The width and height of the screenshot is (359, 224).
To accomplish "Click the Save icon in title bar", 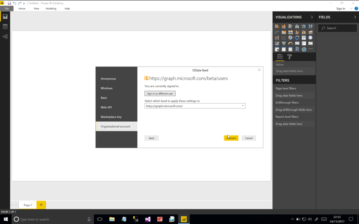I will point(9,3).

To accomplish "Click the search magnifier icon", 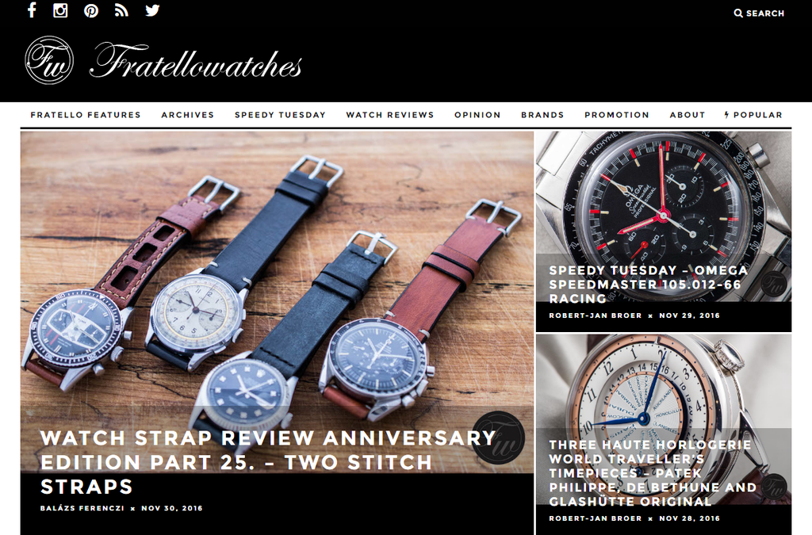I will (x=738, y=13).
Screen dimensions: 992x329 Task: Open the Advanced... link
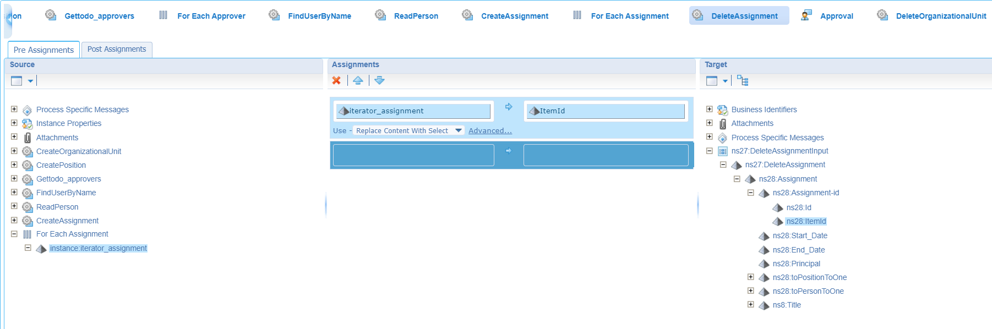click(x=490, y=130)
....................
## Task description
Output nothing but the lines from the one containing "Screen dimensions: 992x329" to the end of the listing, both ends included, reproduced exactly. Pictures stay out.

## Task response
Screen dimensions: 992x329 Task: Open the Advanced... link
click(x=490, y=130)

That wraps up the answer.